Elle souffle le chaud et le froid. Un jour, elle me fuit, un autre, elle m'invite chez elle comme si on se connaissait depuis des lustres. Elle me rend marteau.


Je pousse le battant entrouvert et m'introduis silencieusement. J'aime surprendre et elle me donne l'avantage. J'inspecte vite fait son territoire. Meublé de seconde main mais trop clean, trop bien rangé. Ça sent la maniaque compulsive du nettoyage à deux kilomètres.
Comme cette fille que j'ai connue, qui faisait le ménage à toutes heures du jour ou de la nuit dès la moindre contrariété. Je ne comprends pas ces femmes, moi. Si elles veulent se détendre ou évacuer leur frustration et leur trop-plein d'énergie, je peux les aider autrement. Je connais des activités physiques bien plus intéressantes.

Sur le dossier du fauteuil, je trouve la robe que j'avais choisie. Étendue, tel un étendard pour me déclarer la guerre. Je souris devant l'objet du litige. Impossible de m'en empêcher. L'anticipation me plaît.


Qu'a-t-elle inventé pour me faire rager ?

-Evy ! Je crie pour lui faire bouger son cul. On n'a pas toute la nuit.

-J'arrive, j'arrive.

Sa voix me parvient de derrière, m'incitant à me tourner dans sa direction. La lumière de la pièce d'où elle sort la fait apparaître à contre-jour. Je ne peux que deviner sa silhouette. Clignant des yeux, je la perds quelques secondes de vue, elle en profite pour avancer vers l'entrée. Je la vois de dos à présent, en train d'enfiler ses chaussures à talons. Evy se penche, lève un pied tout en se retenant d'une main au mur pour maintenir son équilibre.
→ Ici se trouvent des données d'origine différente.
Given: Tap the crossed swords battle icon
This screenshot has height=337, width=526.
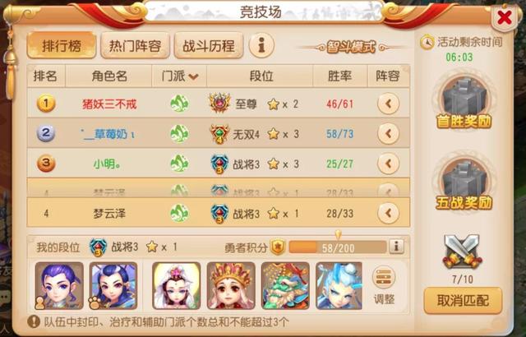Looking at the screenshot, I should (462, 252).
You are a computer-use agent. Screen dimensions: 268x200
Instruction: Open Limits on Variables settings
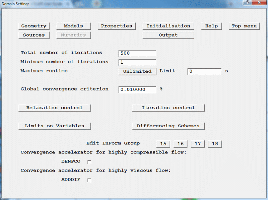tap(54, 126)
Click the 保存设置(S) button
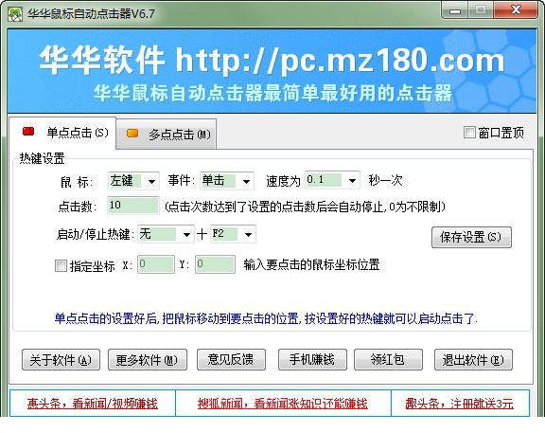Viewport: 545px width, 433px height. pos(471,238)
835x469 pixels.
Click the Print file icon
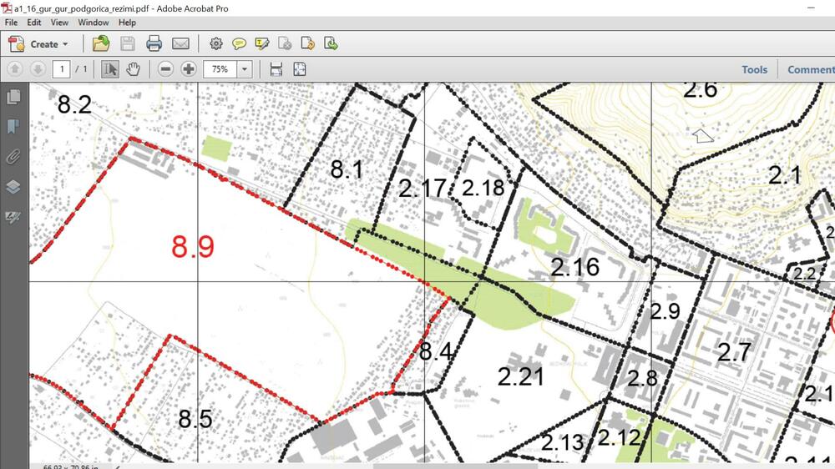154,43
Mon regard a bloqué sur sa cheville. Fine et délicate, entourée d'une chaîne d'argent. La chaussure installée sur son petit pied, elle passe à l'autre. Ses mouvements gracieux attirent mon attention sur le jeu de sa jupe. Enfin ce qui ressemble à une jupe. Faite d'une matière ressemblant à du cuir bordeaux foncé, le vêtement semble être un ensemble de lanières cousues entre elles et se détachant à mi-cuisses pour retomber librement sur ses genoux, mélangeant le style rétro du Charleston et la modernité du cuir.

Chaque pas qu'elle fera, montrera ou cachera une parcelle de peau. Mes yeux continuent leur remontée, tirés vers le haut contre leur volonté. Son dos est nu, masqué par quelques entrelacements.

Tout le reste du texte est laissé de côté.